Newton's equations, known as Newtonian mechanics, and Einstein's equations, specifically his theory of general relativity, are two different frameworks that describe the behavior of physical systems. While Newtonian mechanics works well in describing the motion of objects at everyday speeds and scales, it is not consistent with certain phenomena observed at extreme speeds or in the presence of strong gravitational fields.
Einstein's theory of general relativity, on the other hand, provides a more comprehensive and accurate description of gravity, including the effects of space, time, and mass on the curvature of spacetime. It has been successful in explaining phenomena such as the bending of light around massive objects and the prediction of black holes.
In situations where gravitational effects are weak and speeds are much smaller compared to the speed of light, Newtonian mechanics is a good approximation and is simpler to use than the more complex equations of general relativity.
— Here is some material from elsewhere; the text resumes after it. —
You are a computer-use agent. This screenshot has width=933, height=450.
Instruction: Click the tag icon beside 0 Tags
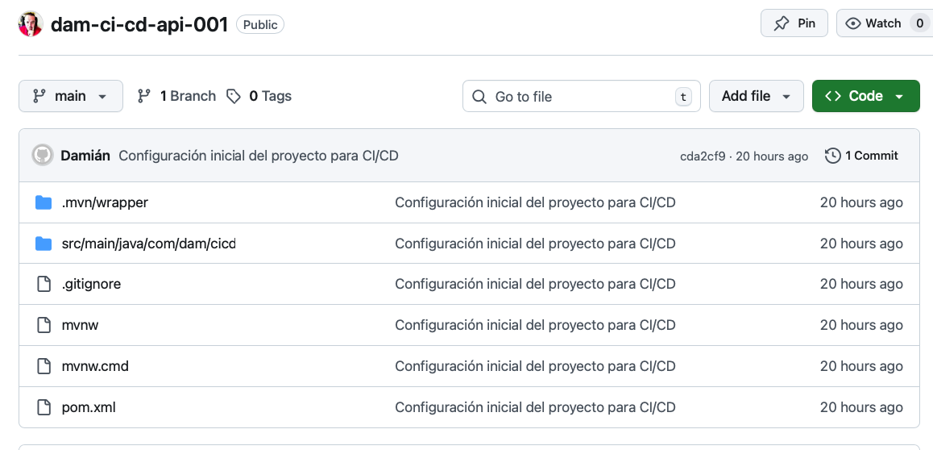click(x=234, y=96)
Newtonian mechanics can be seen as an approximation of general relativity in the limit of low speeds and weak gravitational fields.
However, when dealing with extreme conditions, such as near the speed of light or in strong gravitational fields, Newtonian mechanics fails to accurately describe the observed phenomena, and Einstein's equations of general relativity become necessary. In such cases, the predictions of general relativity have been confirmed by numerous experimental tests and observations.
Overall, while Newtonian mechanics and general relativity have different scopes of applicability, they can both be useful and consistent within their respective domains of validity.